▶ [Task to carry out]: Copy exactly, and only, the lines from the line containing "You are a GUI" through the last line of the records below, both included, and leave out any pictures.

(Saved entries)
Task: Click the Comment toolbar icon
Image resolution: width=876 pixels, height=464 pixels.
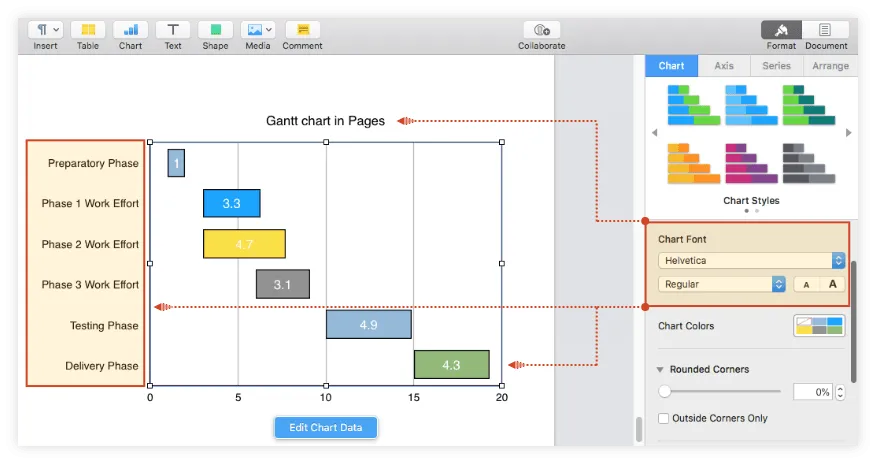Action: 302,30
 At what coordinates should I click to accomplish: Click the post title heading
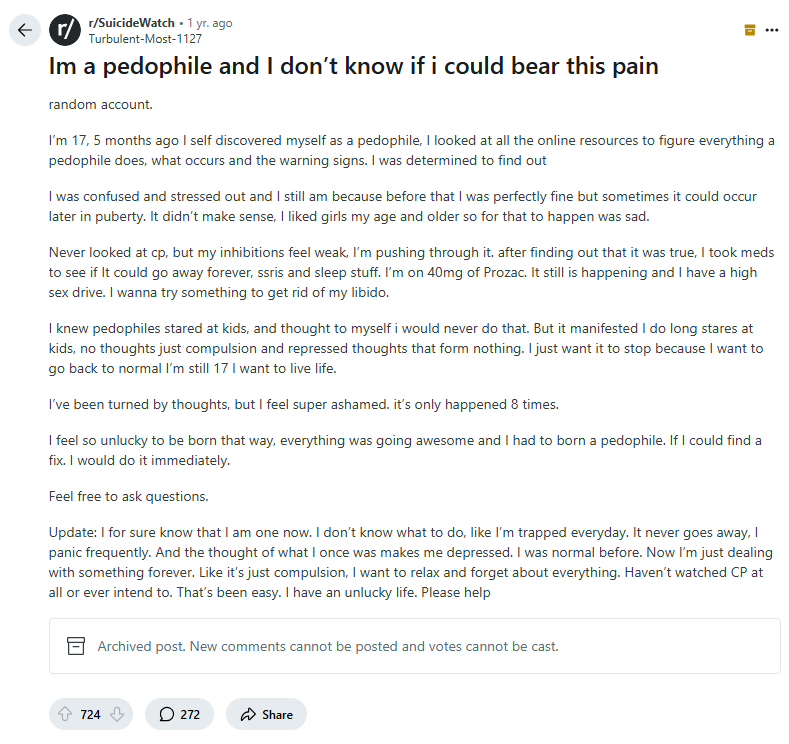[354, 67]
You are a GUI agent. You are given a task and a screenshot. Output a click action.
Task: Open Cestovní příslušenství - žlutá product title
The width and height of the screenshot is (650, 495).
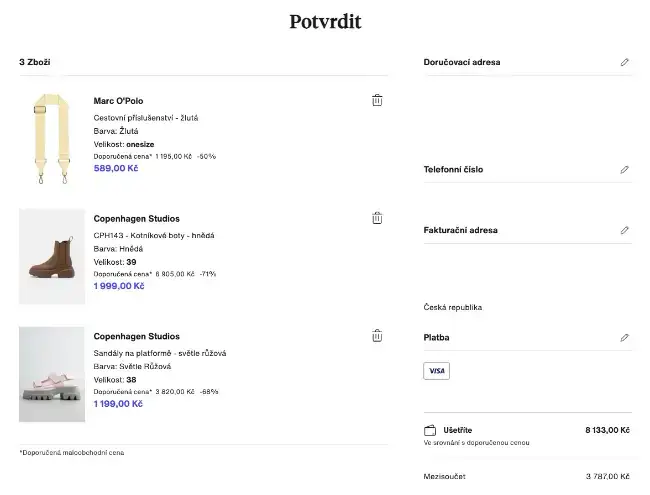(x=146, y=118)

▶ [Solved exercise]:
You are a GUI agent. You are given a task and a screenshot. Output a click action.
Task: Open Cestovní příslušenství - žlutá product title
The width and height of the screenshot is (650, 495).
(x=146, y=118)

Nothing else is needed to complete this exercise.